Symphony Splash making waves

Canada's largest annual outdoor symphony event draws thousands to Inner Harbour for music, fun and fireworks.

  • Jul. 27, 2011 2:00 p.m.
Victoria Symphony Splash is led by Maestra Tania Miller in the Inner Harbour.

Victoria Symphony Splash is led by Maestra Tania Miller in the Inner Harbour.

The Victoria Symphony is making waves in the Inner Harbour with the 22nd annual Victoria Symphony Splash, Canada’s largest annual outdoor symphony showcase.

The July 31 event offers a day full of entertainment and activities for the whole family, capped off by fireworks and cannons to the music of Tchaikovky’s 1812 Overture, directed by Maestra Tania Miller at 10 p.m.

Start on the Empress Hotel lawn at 1 p.m. with the Splash Family Zone, jammed full of entertainment and activities for music lovers of all ages. Featuring the Instrument Petting Zoo, where people get a chance to pick up classic orchestral instruments like a cello, violin, trumpet, flute or clarinet and attempt to make a sound.

“It’s really neat to see some of the kids pick up the instruments, many for the first time, and watch their eyes light up when they make a sound,” says Bethany Wilson, Director of Marketing & Sales for the Victoria Symphony.

Draw What You Hear offers mural painting led by local artist Susanne Ledingham. There will be balloon artists, face painting, bouncy castles, an inflatable obstacle course and much more. The Splash Family Zone closes at 4.pm. to make way for a musical romp through the ages with The Timebenders, a local concert band featuring the best dance music and outrageous impersonations of the greatest stars of the last 60 years.

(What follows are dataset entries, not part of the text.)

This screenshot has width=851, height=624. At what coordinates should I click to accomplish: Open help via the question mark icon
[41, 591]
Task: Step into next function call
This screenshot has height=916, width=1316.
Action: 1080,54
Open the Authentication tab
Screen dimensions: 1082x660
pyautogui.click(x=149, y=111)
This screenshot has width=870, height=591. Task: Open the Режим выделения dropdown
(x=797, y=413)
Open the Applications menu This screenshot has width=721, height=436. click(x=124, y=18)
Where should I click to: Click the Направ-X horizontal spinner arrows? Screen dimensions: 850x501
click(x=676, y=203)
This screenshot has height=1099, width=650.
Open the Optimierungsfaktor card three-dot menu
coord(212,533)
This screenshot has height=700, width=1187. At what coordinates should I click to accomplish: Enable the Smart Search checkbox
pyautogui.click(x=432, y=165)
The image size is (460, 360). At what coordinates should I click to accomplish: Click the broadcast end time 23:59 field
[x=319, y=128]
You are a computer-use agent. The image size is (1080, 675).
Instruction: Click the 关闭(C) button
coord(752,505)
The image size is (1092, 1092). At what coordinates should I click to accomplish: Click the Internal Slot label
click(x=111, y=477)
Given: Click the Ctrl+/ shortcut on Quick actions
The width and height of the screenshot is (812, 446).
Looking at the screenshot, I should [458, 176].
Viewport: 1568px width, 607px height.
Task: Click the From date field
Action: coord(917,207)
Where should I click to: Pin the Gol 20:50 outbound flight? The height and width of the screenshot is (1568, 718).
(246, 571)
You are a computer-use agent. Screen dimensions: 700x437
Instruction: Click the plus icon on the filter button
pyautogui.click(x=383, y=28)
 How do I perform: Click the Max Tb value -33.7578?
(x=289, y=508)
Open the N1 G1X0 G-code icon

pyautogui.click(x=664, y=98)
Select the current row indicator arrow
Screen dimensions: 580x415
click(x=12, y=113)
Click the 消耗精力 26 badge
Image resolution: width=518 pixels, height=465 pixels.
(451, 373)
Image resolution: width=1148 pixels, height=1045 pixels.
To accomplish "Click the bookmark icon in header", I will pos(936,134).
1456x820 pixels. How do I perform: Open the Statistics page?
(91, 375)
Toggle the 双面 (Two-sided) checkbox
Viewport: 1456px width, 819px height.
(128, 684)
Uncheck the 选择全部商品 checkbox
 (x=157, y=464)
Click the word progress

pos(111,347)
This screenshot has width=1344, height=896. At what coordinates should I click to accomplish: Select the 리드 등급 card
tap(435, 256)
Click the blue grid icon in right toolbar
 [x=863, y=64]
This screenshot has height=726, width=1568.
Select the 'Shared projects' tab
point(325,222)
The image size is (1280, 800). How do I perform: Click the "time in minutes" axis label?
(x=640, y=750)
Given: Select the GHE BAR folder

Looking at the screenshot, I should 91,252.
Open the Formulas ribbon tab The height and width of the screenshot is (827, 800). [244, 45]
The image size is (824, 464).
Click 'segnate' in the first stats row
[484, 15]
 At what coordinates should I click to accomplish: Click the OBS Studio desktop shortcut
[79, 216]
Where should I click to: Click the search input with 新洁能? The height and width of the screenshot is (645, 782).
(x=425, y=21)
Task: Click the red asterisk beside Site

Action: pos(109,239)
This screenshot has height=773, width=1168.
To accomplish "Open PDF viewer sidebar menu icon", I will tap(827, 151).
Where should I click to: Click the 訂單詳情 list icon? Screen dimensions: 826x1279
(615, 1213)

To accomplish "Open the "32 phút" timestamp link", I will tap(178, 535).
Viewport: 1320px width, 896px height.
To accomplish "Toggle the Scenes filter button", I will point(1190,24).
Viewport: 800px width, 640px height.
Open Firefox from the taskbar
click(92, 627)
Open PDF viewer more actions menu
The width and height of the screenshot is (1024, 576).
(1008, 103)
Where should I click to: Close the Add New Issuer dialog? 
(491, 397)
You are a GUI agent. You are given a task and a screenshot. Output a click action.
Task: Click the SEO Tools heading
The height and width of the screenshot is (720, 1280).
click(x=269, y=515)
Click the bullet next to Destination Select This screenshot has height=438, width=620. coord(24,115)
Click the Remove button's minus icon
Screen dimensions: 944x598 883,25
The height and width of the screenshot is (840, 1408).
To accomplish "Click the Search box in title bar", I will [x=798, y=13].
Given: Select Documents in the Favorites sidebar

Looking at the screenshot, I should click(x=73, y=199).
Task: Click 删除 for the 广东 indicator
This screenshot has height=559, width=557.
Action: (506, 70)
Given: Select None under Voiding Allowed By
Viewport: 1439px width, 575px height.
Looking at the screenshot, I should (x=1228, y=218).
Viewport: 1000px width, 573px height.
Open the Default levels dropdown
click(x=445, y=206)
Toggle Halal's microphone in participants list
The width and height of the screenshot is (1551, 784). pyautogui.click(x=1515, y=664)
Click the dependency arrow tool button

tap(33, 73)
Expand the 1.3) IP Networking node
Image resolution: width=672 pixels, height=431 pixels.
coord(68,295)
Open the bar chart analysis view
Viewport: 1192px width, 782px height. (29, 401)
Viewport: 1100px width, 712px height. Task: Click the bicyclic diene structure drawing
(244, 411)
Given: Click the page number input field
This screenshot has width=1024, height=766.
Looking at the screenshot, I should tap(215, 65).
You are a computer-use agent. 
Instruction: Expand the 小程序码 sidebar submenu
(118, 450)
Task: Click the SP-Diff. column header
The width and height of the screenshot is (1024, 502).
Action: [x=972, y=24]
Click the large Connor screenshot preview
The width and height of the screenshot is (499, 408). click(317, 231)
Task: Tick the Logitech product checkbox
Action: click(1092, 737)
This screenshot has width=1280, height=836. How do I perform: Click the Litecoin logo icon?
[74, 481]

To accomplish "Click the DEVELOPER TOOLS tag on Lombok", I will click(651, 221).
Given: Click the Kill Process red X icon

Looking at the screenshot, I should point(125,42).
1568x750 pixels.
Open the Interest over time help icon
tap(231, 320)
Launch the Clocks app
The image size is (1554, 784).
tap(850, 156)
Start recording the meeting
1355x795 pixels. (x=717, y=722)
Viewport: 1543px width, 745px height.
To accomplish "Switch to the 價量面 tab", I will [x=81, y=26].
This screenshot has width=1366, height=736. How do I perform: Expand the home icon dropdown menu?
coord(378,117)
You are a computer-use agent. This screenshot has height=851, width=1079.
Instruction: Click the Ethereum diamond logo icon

Between 4 and 6 p.m., the Timebenders will lead participants in a dance party on Belleville Street in front of the Legislature.

“Dancers from Arthur Murray will be giving free dance lessons to get street dance started,” says Wilson.

Then symphony musicians take to the streets in a parade, leading them all the way to the barge floating in the Inner Harbour, where they will perform a full evening concert inspired by B.C. Parks’ 100th birthday.

“The parade gives the musicians a grand entrance and gives people a chance to see them up close, see their faces and what instruments they play before they get out on the barge,” says Wilson.

The concert program features “Roses from the South” by Strauss, “William Tell Overture” by Rossini, By “The Sleepy Lagoon” by Coates, “Waltz of the Flowers” by Tchaikovsky, and “Winds of Kananaskis” by 18-year-old Jared Richardson. Richardson is the first ever young composer at Splash.

Richardson participated in the Victoria Symphony’s vsNew program for young composers over the last three years. The program pairs composers ages 9 to 18 with symphony musicians and the composer in residence. He wrote “Winds of Kananaskis” when he was just 15.

Also featured is 11-year-old violinist Alice Haeyko Lee as this year’s Young Soloist. Lee will perform the first movement from Bruch’s “Violin Concerto No.1” to an enthusiastic crowd of 40,000 people.